The Magician's Elephant by Kate DiCamillo

How unlikely a story! A magician striving to impress his audience conjures an elephant that comes crashing from the heights of the theatre to land in audience, the animal crippling a wealthy patron as it lands. A fortuneteller predicts that Peter, an orphaned boy, will find his lost sister when an elephant leads him to her. Working her own magic to suspend disbelief, DiCamillo weaving simple words into a rich fabric of beautiful, poignant interaction among strangers and friends who are all seeking the most unlikely of outcomes. Hauntingly illustrated by Yoko Tanaka, The Magician's Elephant is both a wonderful read-aloud for elementary age kids and a charm-filled title for independent middle-grade and teen readers. Just beautiful. (Candlewick)

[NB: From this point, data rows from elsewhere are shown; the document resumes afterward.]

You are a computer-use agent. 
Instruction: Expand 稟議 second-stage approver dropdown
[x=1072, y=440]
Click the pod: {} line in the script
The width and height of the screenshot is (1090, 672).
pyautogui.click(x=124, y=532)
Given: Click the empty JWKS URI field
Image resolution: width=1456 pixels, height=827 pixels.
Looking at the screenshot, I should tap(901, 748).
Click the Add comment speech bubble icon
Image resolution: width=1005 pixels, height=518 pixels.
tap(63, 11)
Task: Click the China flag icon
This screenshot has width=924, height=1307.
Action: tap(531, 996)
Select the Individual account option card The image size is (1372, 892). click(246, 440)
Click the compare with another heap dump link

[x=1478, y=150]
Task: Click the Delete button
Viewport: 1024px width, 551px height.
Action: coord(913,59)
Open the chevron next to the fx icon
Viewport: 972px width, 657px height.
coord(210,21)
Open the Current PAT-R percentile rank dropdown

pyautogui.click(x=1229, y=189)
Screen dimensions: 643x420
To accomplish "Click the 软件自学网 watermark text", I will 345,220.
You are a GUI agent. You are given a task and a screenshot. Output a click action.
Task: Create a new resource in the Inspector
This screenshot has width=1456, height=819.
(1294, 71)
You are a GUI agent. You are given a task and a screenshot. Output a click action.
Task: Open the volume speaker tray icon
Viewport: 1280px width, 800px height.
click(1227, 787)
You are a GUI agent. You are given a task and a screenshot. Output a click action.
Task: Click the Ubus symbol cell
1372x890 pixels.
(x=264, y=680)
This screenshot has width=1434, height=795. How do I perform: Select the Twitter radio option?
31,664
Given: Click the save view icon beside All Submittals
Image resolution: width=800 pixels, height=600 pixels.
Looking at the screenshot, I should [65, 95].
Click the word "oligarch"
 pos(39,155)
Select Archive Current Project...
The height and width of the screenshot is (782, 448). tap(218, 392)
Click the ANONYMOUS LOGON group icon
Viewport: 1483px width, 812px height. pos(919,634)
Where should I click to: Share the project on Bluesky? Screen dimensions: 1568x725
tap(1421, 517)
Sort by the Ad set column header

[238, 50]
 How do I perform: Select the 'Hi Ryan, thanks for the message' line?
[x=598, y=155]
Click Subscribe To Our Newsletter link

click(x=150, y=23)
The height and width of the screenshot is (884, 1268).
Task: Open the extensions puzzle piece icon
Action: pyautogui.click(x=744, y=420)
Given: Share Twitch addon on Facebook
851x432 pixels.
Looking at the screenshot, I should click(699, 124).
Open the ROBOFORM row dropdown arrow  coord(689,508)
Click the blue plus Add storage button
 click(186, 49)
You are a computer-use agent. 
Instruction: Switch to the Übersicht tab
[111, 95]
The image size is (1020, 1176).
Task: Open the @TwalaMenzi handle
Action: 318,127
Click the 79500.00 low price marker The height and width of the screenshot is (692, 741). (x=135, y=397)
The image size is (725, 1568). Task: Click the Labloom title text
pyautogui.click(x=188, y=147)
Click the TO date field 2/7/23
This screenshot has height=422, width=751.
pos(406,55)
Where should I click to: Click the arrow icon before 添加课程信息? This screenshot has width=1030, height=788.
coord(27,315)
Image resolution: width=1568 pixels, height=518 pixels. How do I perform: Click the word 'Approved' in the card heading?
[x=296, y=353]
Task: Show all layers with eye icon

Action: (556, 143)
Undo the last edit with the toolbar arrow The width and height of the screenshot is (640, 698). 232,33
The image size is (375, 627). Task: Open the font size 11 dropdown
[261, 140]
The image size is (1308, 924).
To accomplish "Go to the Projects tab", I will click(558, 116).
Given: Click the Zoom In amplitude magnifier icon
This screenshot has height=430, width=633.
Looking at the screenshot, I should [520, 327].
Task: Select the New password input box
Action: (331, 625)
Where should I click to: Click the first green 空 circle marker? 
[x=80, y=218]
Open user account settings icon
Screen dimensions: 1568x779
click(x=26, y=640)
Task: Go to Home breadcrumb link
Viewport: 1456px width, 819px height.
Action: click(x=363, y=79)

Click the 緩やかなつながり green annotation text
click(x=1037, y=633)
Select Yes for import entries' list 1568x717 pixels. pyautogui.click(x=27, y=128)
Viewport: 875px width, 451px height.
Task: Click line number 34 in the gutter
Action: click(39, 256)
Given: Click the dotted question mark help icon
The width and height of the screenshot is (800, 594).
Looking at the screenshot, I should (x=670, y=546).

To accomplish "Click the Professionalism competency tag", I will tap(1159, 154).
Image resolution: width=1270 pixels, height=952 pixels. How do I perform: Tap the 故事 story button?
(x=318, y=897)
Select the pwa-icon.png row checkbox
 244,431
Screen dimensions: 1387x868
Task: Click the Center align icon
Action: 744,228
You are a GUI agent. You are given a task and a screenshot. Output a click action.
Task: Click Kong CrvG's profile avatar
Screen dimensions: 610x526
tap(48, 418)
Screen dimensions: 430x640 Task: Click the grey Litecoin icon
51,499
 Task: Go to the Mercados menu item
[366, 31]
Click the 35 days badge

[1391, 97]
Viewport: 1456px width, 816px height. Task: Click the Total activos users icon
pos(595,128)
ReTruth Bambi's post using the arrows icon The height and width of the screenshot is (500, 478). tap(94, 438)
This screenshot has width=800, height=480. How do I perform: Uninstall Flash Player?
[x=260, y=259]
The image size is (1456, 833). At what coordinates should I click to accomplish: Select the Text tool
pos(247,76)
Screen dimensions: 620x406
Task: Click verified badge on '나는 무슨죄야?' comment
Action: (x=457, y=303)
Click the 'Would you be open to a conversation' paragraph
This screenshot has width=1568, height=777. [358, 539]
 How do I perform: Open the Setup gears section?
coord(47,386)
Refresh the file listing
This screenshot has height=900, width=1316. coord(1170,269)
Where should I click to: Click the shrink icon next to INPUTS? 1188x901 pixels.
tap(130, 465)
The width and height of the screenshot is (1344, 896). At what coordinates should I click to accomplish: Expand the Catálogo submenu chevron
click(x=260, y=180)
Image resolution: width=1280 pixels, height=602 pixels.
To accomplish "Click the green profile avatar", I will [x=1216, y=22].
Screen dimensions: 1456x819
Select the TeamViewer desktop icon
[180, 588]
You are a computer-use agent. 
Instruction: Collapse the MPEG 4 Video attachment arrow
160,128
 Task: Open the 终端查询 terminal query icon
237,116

The Eyeball Collector by F. E. Higgins

Not usually one to turn to the back of a book for anwers, The Eyeball Collector opens quickly with an imbedded riddle that simply begged to be resolved before I could continue reading. The whole book offered such compelling questions that it was hard not to continue flipping to the back. Smart, macabre and mysterious, this title from F. E. Higgins features exceptionally bright, Hector Fitzbaudly, a young man who is raised in affluence and comfort. But Hector is quickly thrust into poverty and danger when his father is ruined (to death) by the scheme of a one-eyed con man. With an abiding thirst for revenge, Hector crafts the means to discover the criminal and upon finding him, follows the con man to his next victim. But the criminal's target is dangerous in her own right and may claim Hector's revenge first. The foreboding backdrop is filled with chilling imagery that will satisfy fans destined for Lovecraft, Poe and Dickens. Sprinkled with riddles, some of which are resolved in the afterword, and peopled with smart characters, I recommend this title for the eyeballs for teens and advanced middle-grade readers. (Feiwel & Friends - Macmillan)

Wednesday, November 18, 2009

The Knife of Never Letting Go - by Patrick Ness

Outstanding Epic Perfect for Teen Boys and Adult Sci-Fi Readers
Wow! I LOVE this story! The main character, Todd has grown up in a settlement where all the women have mysteriously died off and the men are plagued with the ability to hear each other's thoughts - or "noise". When Todd discovers a "hole" in the noise, the following events quickly propel him on a journey of discovery while at the same time plunging him into a world of horror. As he pieces together his own history with that of larger world, the sense of looming apocalypse swells. The frontier-like setting takes on surreal quality as the reader discovers more and more about where the book's characters are and how they got there. I'm reminded at times of "Lost" and Cormac McCarthy's The Road when reading this. The characters are flawed and evolving (a good thing) with the fast-paced, highly original story. Especially recommended for teen boys, though girls will like it, too, this title is the first in Ness' "Chaos Walking" series. Addictive, thought-provoking and rich with western-esque sci-fi drama, The Knife of Never Letting Go will leave readers scrambling to find the second book, The Ask and The Answer, in which things become even more chaotic...and compelling. Storytelling at its best - Highly recommended for Teen and Adult readers.